Thursday, April 17, 2014

"A Raisin in the Sun" (opened April 3, 2014 at the Ethel Barrymore Theatre)







Sophie Okonedo and Denzel Washington with David Cromer, Bryce Clyde Jenkins, LaTanya Richardson Jackson, and Anika Noni Rose (Photo by Brigitte Lacombe) 



 Why is it that I can remember the night in 1959 that I first saw “A Raisin in the Sun.” The answer is simple. The late Lorraine Hansberry’s first play was wonderful, dramatic and emotionally stirring, but it was mainly the collectively electrifying performances of Sidney Poitier, Diana Sands, Ruby Dee, Claudia McNeil, and Louis Gossett that really inspired the audience to stand (an unusual thing to happen at that time), applaud and cheer for what seemed like forever when the play ended.

A major revival in 2004, under the direction of Kenny Leon, introduced this terrific drama to a new audience.

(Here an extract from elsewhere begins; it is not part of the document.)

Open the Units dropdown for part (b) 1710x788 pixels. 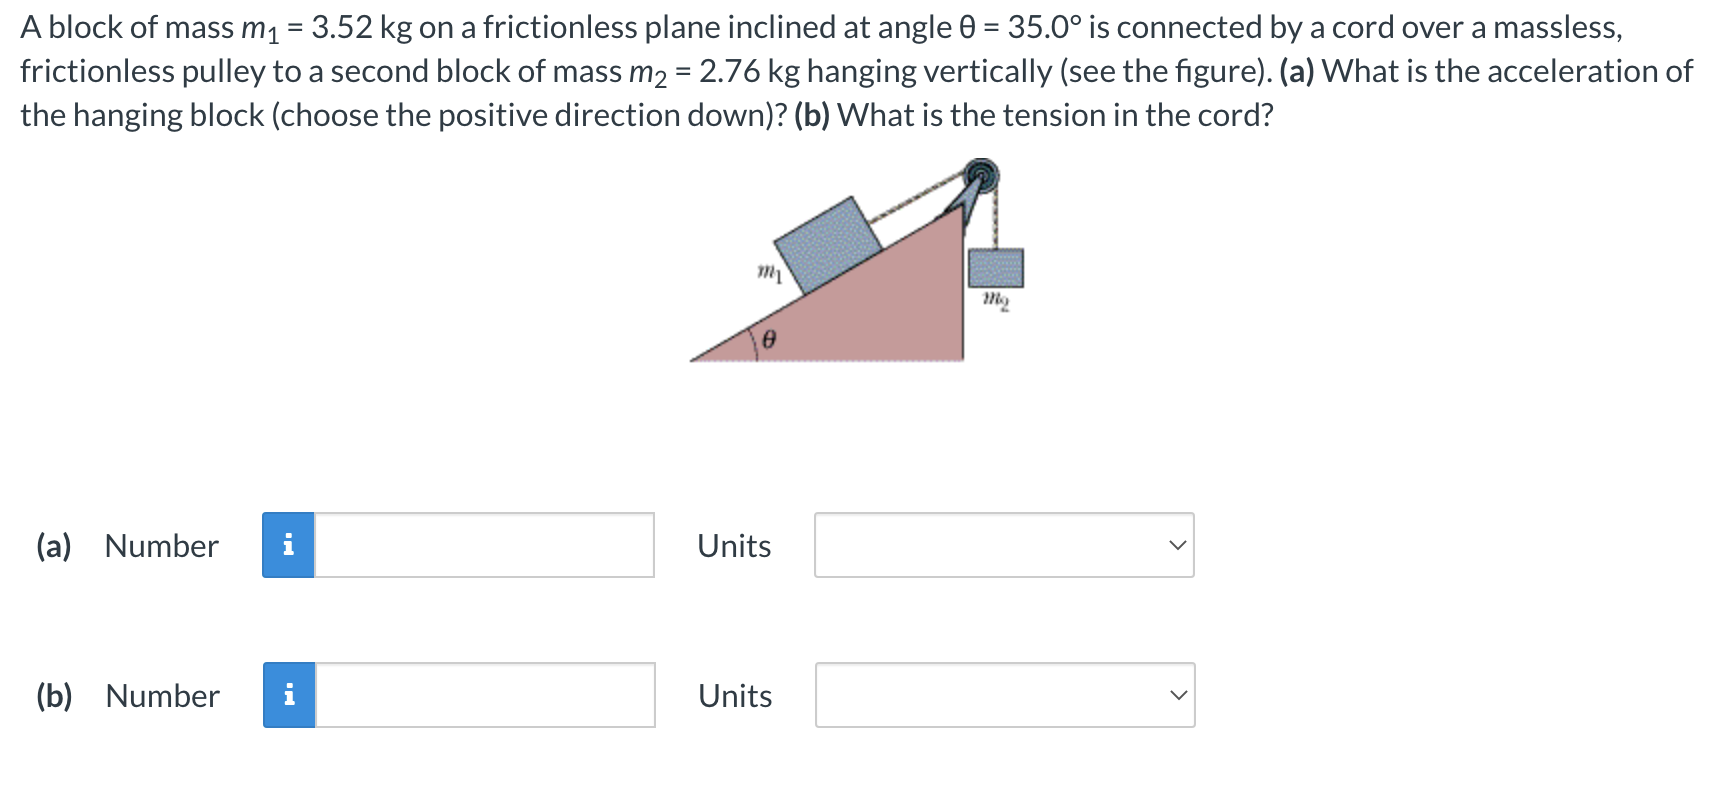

The draw wasn’t the play but the presence of rap raconteur/contemporary icon (P. Diddy) Sean Comb in the pivotal role of Walter Lee Younger, the young Chicago man whose dreams of becoming a success are continually being crushed by a lack of economic opportunity. His performance was commendable as was the production, but far from what might have been. Now ten years later and Leon has returned to direct a slightly more focused, yet undernourished, production but now with a very fine actor Denzel Washington playing Walter.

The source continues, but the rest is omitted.